* Exercise aim *
Output exactly the lines that run from the start of the records to the line with "Task: Select the bar above the 0 axis label", counting both ends, and skip the pictures.

· · · ·

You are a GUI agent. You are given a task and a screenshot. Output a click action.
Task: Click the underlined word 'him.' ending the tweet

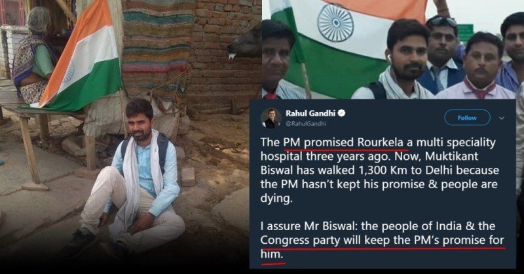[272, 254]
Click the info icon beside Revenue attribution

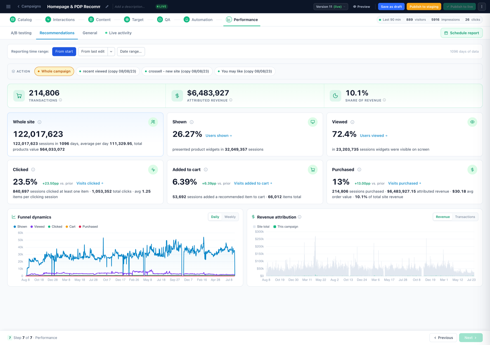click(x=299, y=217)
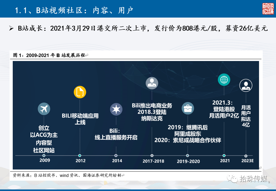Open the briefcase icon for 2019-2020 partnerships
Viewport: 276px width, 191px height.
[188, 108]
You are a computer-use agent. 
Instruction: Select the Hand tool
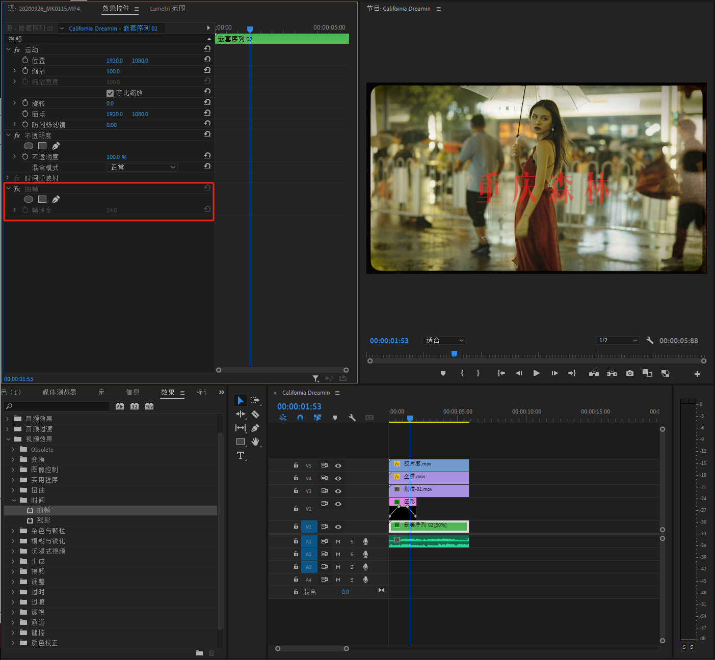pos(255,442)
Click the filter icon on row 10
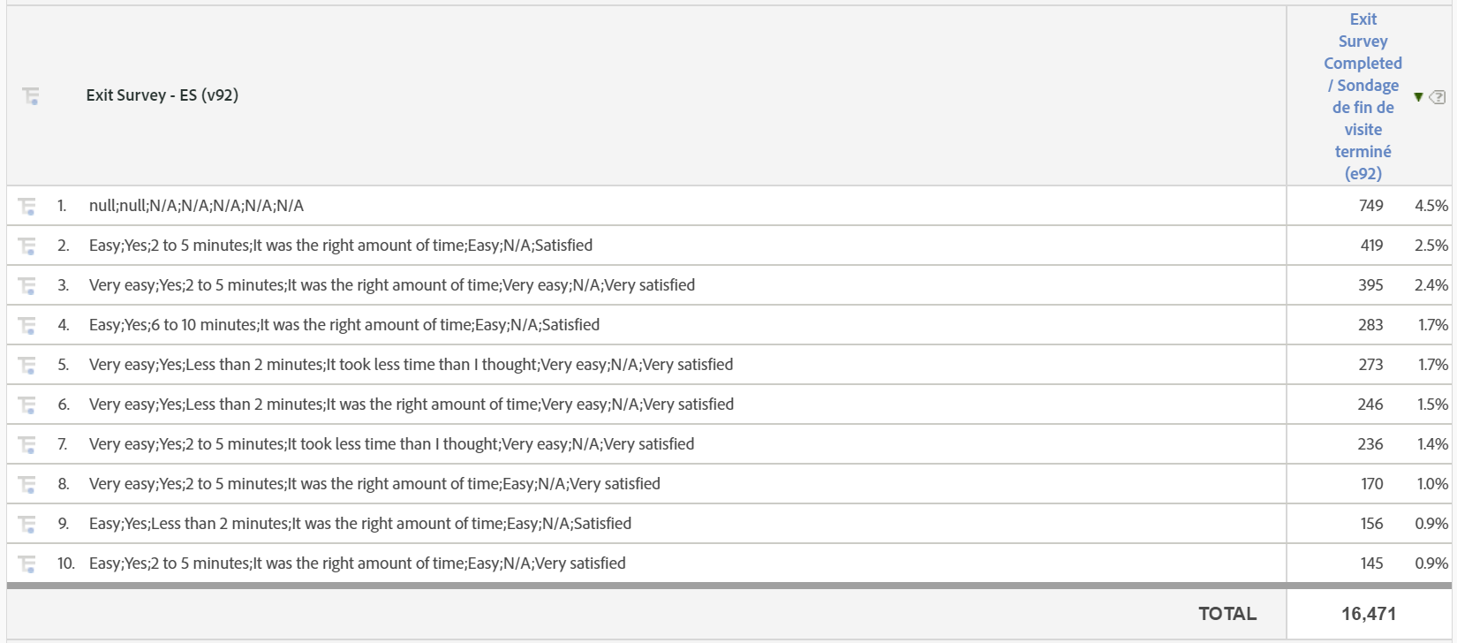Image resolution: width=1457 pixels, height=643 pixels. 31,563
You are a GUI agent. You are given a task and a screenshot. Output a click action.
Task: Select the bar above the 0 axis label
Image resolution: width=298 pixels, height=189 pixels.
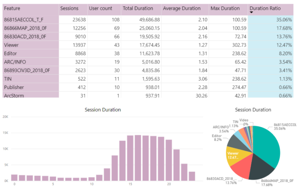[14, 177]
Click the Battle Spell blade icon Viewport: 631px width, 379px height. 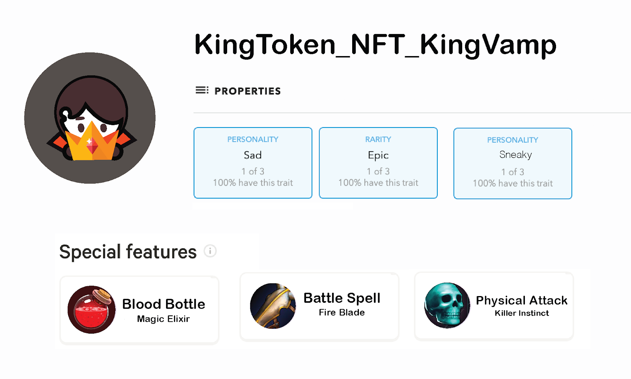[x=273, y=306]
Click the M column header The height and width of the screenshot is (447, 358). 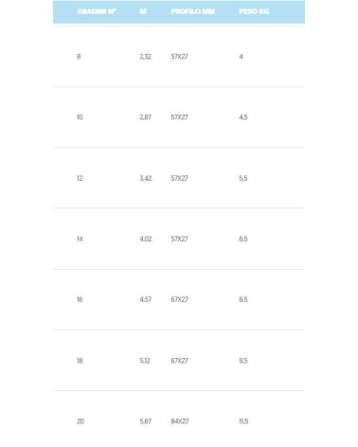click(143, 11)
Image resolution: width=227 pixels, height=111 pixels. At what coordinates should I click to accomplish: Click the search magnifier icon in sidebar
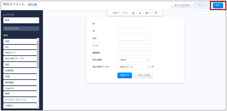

· · · ·

* Answer for this exercise *
You are a GUI agent. You are given a task and a screenshot. Output a click action.
Task: Click the underlined word 'him.' ending the tweet

[272, 254]
Click the info icon beside Revenue attribution

click(x=299, y=217)
Open the briefcase icon for 2019-2020 partnerships
Viewport: 276px width, 191px height.
[188, 108]
You are a computer-use agent. 
Instruction: Select the Hand tool
pos(255,442)
Click the filter icon on row 10
Image resolution: width=1457 pixels, height=643 pixels. 31,563
You are a GUI agent. You are given a task and a screenshot. Output a click action.
Task: Select the bar above the 0 axis label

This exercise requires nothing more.